Raven Bowens is an American actress. She is best known for playing the role of Chanel Dupree on the NBC and Peacock soap opera Days of Our Lives since 2021.

== Early life ==
Bowens was born in San Diego, California, and raised in Lincoln Park. She took dance classes at Boys & Girls Clubs and participated in local programs "6 to 6" and "Circle of Peace." Bowens and her friends took part in a multi-media program that included acting, comedy skits, news reports, and dramatic scenes.

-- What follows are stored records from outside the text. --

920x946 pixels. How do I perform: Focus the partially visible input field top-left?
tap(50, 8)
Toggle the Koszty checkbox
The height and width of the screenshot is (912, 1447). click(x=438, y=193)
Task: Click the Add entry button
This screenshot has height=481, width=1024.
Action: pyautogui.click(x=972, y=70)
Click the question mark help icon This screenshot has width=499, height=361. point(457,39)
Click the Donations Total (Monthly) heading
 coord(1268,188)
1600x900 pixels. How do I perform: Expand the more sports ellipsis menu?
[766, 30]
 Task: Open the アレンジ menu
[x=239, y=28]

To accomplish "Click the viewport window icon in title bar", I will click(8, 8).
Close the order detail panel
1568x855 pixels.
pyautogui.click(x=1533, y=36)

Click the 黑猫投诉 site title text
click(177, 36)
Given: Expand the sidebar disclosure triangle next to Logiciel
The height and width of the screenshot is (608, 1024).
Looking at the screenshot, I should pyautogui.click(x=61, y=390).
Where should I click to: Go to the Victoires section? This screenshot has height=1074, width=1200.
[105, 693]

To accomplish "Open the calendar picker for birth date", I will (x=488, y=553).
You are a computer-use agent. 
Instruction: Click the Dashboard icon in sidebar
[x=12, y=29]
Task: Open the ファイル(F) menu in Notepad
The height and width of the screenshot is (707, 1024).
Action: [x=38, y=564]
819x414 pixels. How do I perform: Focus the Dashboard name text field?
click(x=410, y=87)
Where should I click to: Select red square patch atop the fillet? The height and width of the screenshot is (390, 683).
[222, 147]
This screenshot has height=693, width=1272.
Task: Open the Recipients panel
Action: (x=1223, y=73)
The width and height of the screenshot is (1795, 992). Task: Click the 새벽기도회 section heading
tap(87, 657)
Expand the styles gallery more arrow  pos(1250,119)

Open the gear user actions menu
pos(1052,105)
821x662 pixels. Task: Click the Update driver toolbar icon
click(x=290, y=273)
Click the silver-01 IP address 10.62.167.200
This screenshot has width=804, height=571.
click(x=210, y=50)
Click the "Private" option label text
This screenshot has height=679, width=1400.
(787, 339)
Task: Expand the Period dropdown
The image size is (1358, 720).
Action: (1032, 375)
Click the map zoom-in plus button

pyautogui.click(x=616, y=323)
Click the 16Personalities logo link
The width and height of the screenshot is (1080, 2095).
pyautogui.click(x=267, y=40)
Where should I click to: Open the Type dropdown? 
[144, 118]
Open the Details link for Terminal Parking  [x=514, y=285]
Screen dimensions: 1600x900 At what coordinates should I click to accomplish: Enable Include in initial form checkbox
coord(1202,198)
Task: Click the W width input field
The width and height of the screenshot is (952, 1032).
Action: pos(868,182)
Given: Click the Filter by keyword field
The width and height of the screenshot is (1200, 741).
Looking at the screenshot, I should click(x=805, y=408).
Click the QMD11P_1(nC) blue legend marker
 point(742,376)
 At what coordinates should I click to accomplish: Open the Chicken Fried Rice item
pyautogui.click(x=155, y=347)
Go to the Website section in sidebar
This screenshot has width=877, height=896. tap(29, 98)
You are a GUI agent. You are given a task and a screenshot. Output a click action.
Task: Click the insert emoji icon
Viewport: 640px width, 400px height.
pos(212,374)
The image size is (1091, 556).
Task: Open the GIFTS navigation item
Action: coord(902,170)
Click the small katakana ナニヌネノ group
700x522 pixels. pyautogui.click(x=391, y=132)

Her boyfriend, a football player, encouraged her to pursue acting during her senior year of high school. However, after he died unexpectedly, Bowens was too grief stricken at the time to take his advice. She graduated from Canyon Hills High School (then known as Serra High School).

== Career ==
Bowens appeared in the 2013 horror film Delivery: The Beast Within. In 2016 she was cast as Ashley in Secret Diary of an American Cheerleader 4: Cheerleader Undercover, a pilot that wasn't produced.

She played Teasha Bivins in the BET Mini-Series The New Edition Story and Adria Biles in the Lifetime TV Movie The Simone Biles Story: Courage to Soar. She had a regular role as Savannah Peters on the Verizon go90 streaming series Mr. Student Body President.

Bowens has guest starred on All Rise, Future Man, and Insecure. She had a recurring role as Tilly on The Marvelous Mrs. Maisel.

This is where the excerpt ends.